Training and stationed at Condor Field:
- 17th Army Air Forces Flying Training Detachment.
- Air Depot Detachment to Twentynine Palms Air Academy, a Contract Flying.)
- Army Air Forces Weather Station, type C.
- The Civil Contract Flying School.

With Invasion of Normandy on June 6, 1944, all the glider training was complete by April 1944 and the airfield was closed. Late in 1944, the US Navy took over the airfield and renamed it Twentynine Palms Naval Auxiliary Air Station. When it was under USN control, it became an auxiliary airfield to NAS San Diego. The airfield built for glider training was not strong enough for the Navy's Lockheed Ventura and Consolidated PB4Y-2 Privateer, so the Navy built a new runway on the dry lake out of Marston Matting. After the war in October 1945, the Navy closed the Twentynine Palms Naval Auxiliary Air Station. The airfield returned as a civil airport now with a 4,000 foot paved runway.

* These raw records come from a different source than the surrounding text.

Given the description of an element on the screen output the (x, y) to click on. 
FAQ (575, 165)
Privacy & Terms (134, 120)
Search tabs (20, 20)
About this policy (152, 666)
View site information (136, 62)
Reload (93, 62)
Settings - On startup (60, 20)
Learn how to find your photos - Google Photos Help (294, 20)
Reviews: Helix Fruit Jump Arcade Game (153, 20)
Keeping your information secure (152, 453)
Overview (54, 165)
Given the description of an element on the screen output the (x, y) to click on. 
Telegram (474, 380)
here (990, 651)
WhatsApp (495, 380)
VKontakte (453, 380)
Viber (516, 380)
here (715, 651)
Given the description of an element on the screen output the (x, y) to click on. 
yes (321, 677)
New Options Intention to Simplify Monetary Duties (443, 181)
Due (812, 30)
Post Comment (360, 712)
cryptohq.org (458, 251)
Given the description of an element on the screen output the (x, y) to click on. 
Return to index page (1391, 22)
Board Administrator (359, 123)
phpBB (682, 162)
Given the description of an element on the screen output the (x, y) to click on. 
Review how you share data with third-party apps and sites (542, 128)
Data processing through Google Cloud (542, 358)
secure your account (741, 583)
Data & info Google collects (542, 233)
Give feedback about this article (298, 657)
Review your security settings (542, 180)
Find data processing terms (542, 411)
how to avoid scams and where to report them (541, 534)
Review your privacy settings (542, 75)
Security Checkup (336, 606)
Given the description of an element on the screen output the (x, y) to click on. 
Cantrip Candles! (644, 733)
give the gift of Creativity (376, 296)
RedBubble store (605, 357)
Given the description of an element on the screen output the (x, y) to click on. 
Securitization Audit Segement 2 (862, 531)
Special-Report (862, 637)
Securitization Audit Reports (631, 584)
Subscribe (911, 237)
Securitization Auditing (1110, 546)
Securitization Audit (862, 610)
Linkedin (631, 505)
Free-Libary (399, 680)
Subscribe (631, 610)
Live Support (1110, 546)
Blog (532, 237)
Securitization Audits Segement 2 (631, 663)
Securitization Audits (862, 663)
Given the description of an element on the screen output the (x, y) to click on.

For the Korean War, there was a need for a live-fire training range. So, in 1952, Condor Field reopened as Marine Corps Training Center Twentynine Palms and the airfield was called an expeditionary airfield. A second 6,000-foot steel-mat runway was added for jet and cargo plane use. The Lockheed C-5 Galaxy came out in December 1969, and there was a need for a longer paved runway to support large heavy planes. A new airfield was built in 1976, located 8 miles northwest of the original airfield. In 1979, Condor Field was closed as the new airfield became completely operational. The site of the old Condor Field is now located near the main entrance to the Marine Corps Air Ground Combat Center Twentynine Palms off the west side of Adobe Road.